— WORK TO COMPLETE —
• 1. In the passage about the painter Terry Frost, where was Frost captured in June 1941?
• 2. Using the passage about the painter Terry Frost, explain in one to three sentences how Frost came to attend Camberwell School of Arts and Crafts.
• 3. Continue the passage about the painter Terry Frost from its last sentence.

— DOCUMENT TEXT —
--

His inspiration came from nature and included something of the pagan, as he himself said. The sun, the moon and glittering water, as well as boats and the female form, all figured prominently, abstracted into sensuous circles and curves and coloured in dramatic blues, reds, oranges, yellows and blacks. In his very best work, produced over perhaps half a dozen years in the late 1950s and early 1960s, Frost showed that he could hold his own against any abstract painter then alive. The explorations and discoveries of those years became the constants of his long career, worked and reworked in different forms with endless invention and zest.
Terence Ernest Manitou Frost was born into a working-class family in Leamington Spa in 1915. Throughout his childhood he lived with his grandparents Edith and Thomas Lines (the last bath-chair proprietor in the town). He never knew his father but believed that he might once have met him as a child. He was educated first at the Rugby Road School and then, between the ages of 11 and 14, attended the Leamington Spa Central School, where he was art editor of the school magazine.
In 1930 he got his first job at Curry’s cycle shop in the town. Then, from 1932 to 1939, having joined the Territorial Army, he worked at Armstrong Whitworth in Coventry, painting red, white and blue roundels on to the wings of fighter planes and bombers.
His early war years saw him serving in France, Palestine and Lebanon. After joining the Commandos he fought in Crete, where he was captured in June 1941. As a prisoner of war he was interned in camps in Salonika and Poland, ending up in 1943 in Stalag 383 in Bavaria, where he remained until the end of the war.
Frost was later to say: “In prisoner-of-war camp I got tremendous spiritual experience, a more aware or heightened perception during starvation, and I honestly do not think that that awakening has ever left me.” He began to draw and paint, mainly portraits of his fellow PoWs, encouraged by the young artist Adrian Heath. They made brushes from horsehair, canvases from their pillows, and mixed what pigments they could get with the oil from sardine tins. “Prison camp was my university,” Frost said.
It was Heath who suggested that Frost go to art school when the war came to an end, and who helped him to get an ex-serviceman’s grant and, in 1947, a place at Camberwell School of Arts and Crafts. It was Heath, too, who encouraged him to make his home at St Ives in Cornwall.

--

— RECORDS PROVIDED —
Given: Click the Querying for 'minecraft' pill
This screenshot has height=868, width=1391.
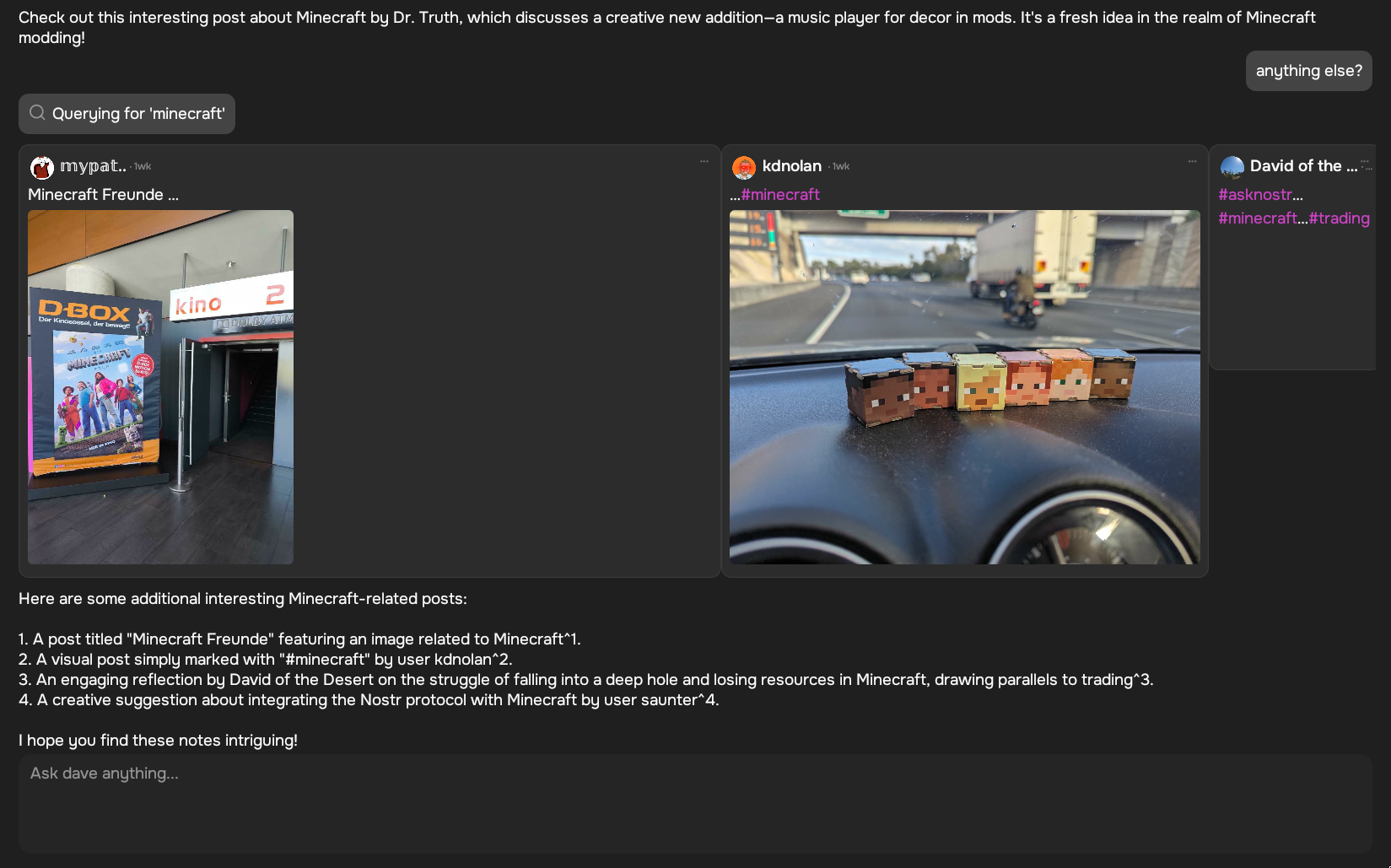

--

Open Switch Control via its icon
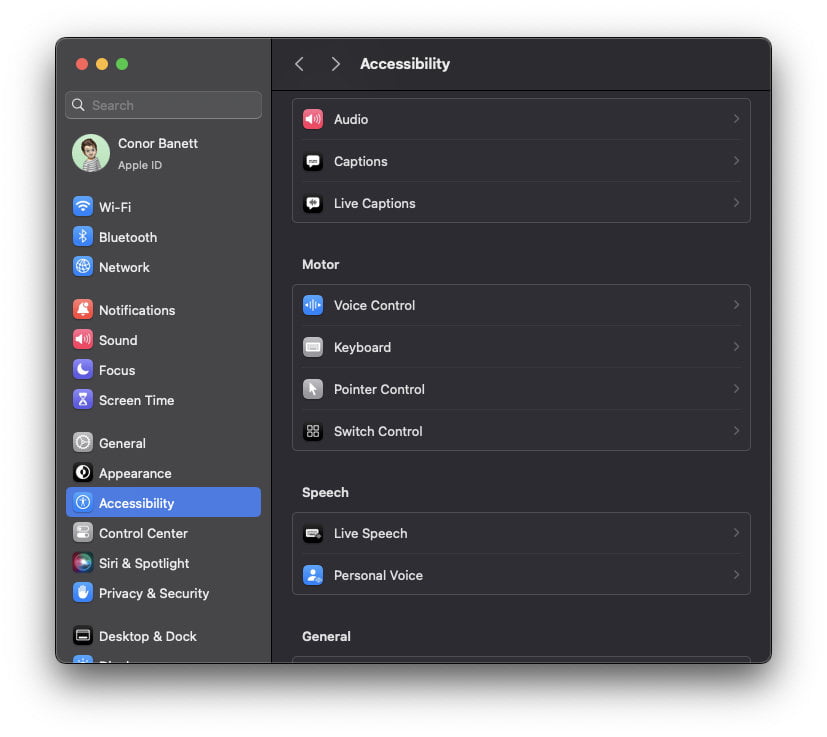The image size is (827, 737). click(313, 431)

--

— PER-TASK OUTPUTS —
• 1. Crete.

• 2. Adrian Heath, the young artist who had encouraged Frost to draw and paint in the prisoner-of-war camp, suggested that he go to art school once the war ended. Heath also helped him obtain an ex-serviceman's grant and, in 1947, a place at Camberwell.

• 3.
On reaching Britain in 1945, Frost had first returned to the Midlands and married Kathleen May Clarke. He attended evening classes at Birmingham Art College for a time, but the strain of his war experiences and of returning to civilian work when his heart was in painting brought him close to a breakdown. In 1946 he moved with his wife and first child down to Cornwall.
They lived first in a caravan at Carbis Bay, then moved to a cottage in Quay Street, St Ives, in 1947, where they stayed until 1964 and where the rest of their six children were born.
Frost began studies at Leonard Fuller’s St Ives School of Painting. Equally important was the artistic company he found at St Ives, in that happy time “when no reputations had been made and we shared everything”. It included Naum Gabo (who left for America a few months afterwards, but whose vision of space and movement in art had a profound impact on St Ives artists), Barbara Hepworth and Ben Nicholson, Adrian Stokes and his wife Margaret Mellis, the potter Bernard Leach, Sven Berlin, John Wells, Guido Morris, Brian Wynter, Wilhelmina Barns-Graham, Peter Lanyon, Patrick Heron and John Tunnard — with summer visits from London-based artists such as Heath and Victor Pasmore.
Frost exhibited with the St Ives Society of Artists in the deconsecrated Mariners’ Church (known locally as the New Gallery), in the “advanced” group of artists, tucked away in a corner by the font; also in the saloon bar of the Castle Inn on Fore Street; at the back of Downing’s Bookshop on Fore Street; and in his studio at No 4 Piazza, which he shared with Wing Commander C. A. A. “Bunny” Stone, an aeronautical artist. Body and soul were kept together by a succession of occasional jobs such as waiter — with his wife as waitress — and by the classic Bohemian exchange of paintings for meals.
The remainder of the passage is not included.